### INFORMATION PROVIDED
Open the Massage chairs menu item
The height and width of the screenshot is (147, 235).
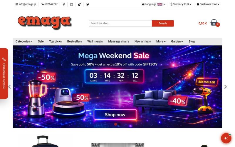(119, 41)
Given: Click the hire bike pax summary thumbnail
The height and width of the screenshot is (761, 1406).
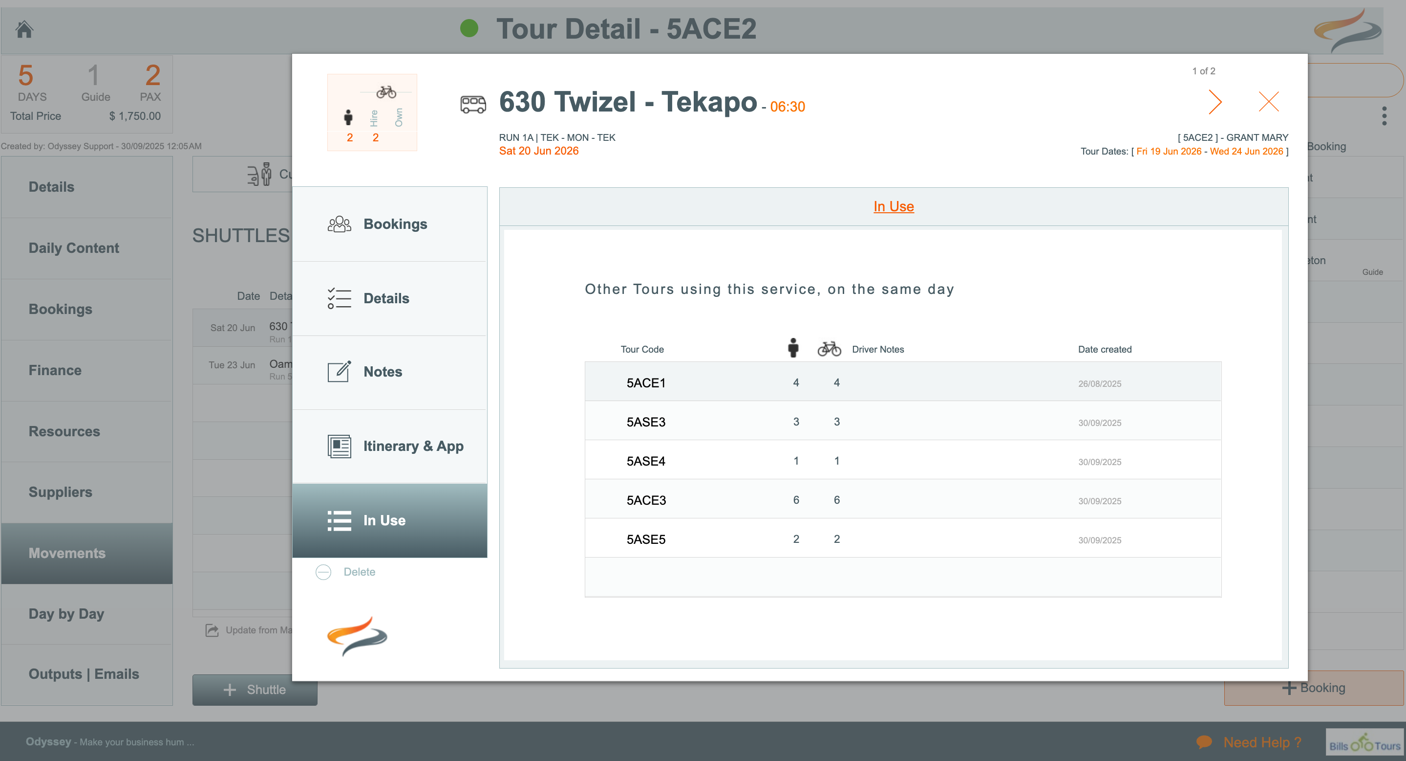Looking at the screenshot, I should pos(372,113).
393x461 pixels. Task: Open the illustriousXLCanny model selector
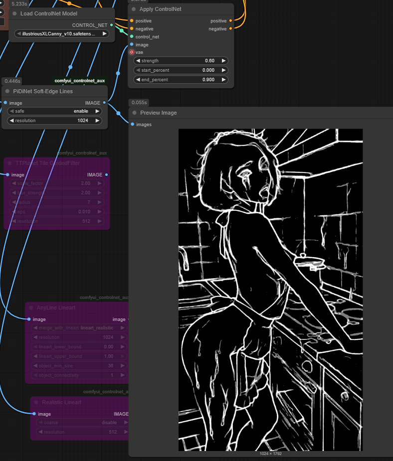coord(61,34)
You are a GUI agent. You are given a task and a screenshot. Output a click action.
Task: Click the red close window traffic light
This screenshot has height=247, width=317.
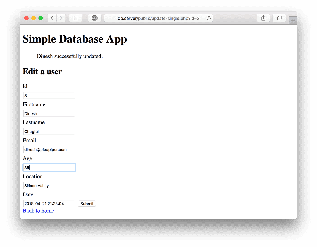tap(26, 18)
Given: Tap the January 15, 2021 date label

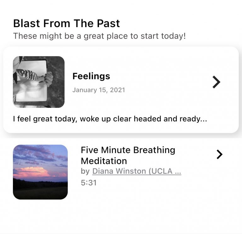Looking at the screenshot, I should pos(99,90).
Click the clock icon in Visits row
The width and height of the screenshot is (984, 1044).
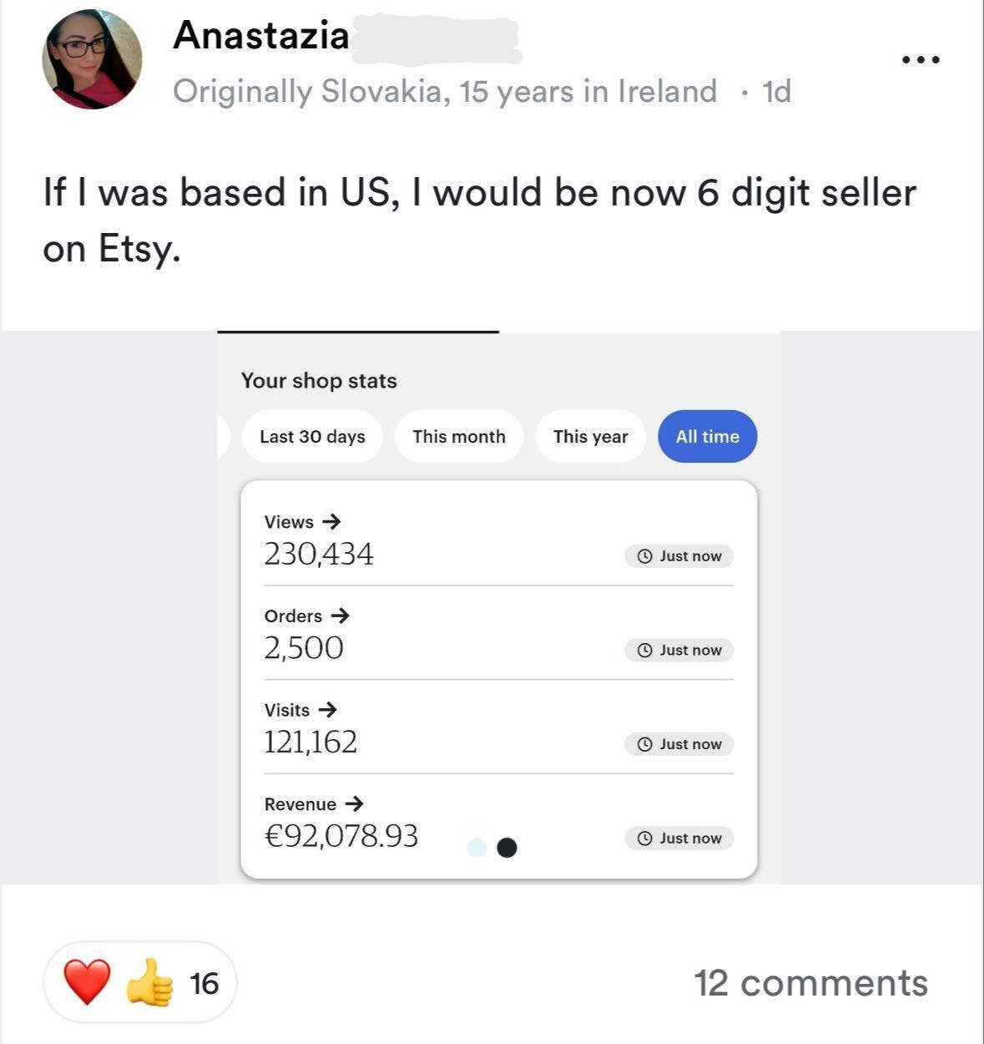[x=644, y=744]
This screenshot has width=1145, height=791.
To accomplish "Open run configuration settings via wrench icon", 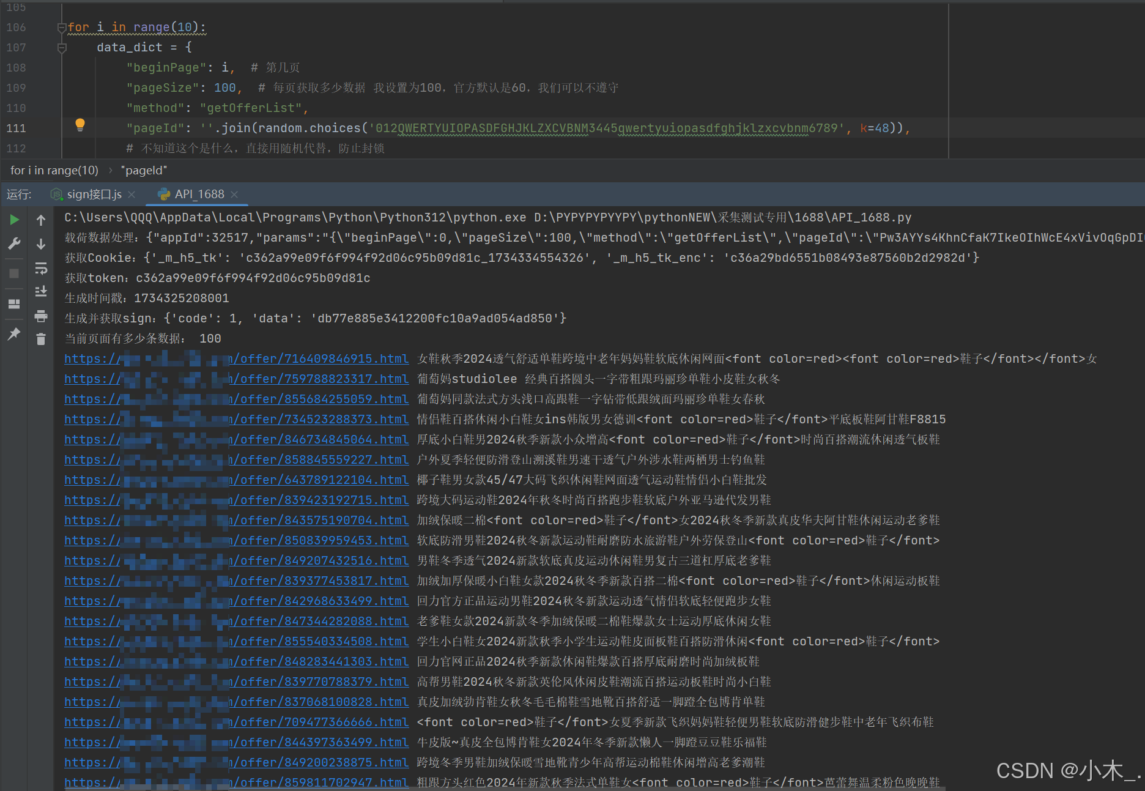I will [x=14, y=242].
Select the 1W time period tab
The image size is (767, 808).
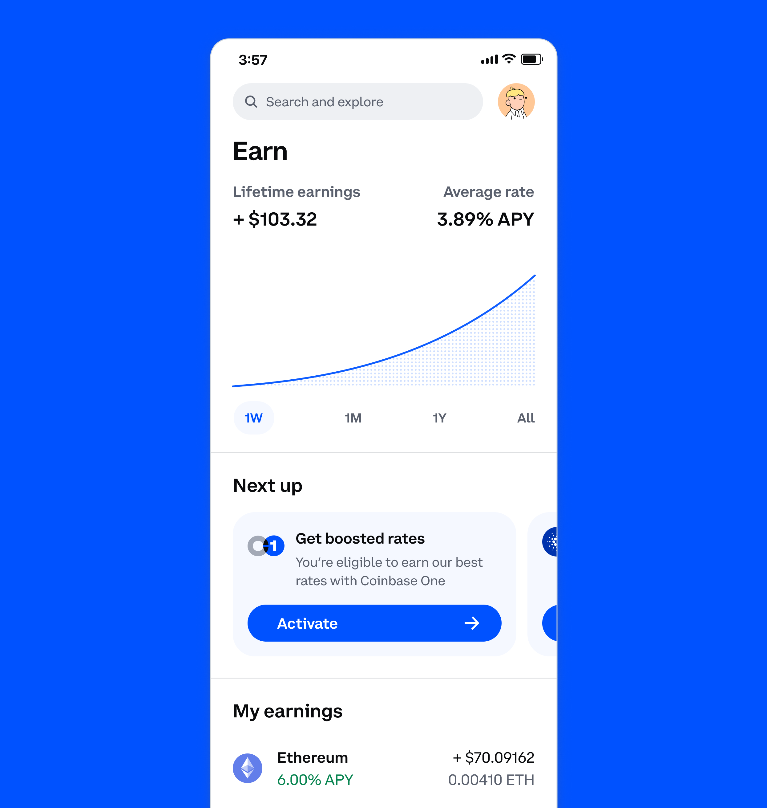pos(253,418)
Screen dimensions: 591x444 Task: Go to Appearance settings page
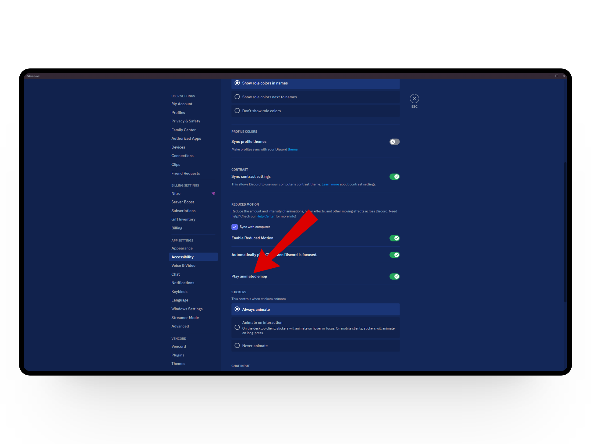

### DO THIS
Switch "red" to "yellow" in the rows from the line with "You are a GUI" up to and including the line with "tap(26, 18)", and give those lines again with nothing else changed. Leave the pictures out of the answer.

### TASK RESULT
You are a GUI agent. You are given a task and a screenshot. Output a click action.
Task: Click the yellow close window traffic light
This screenshot has height=247, width=317.
tap(26, 18)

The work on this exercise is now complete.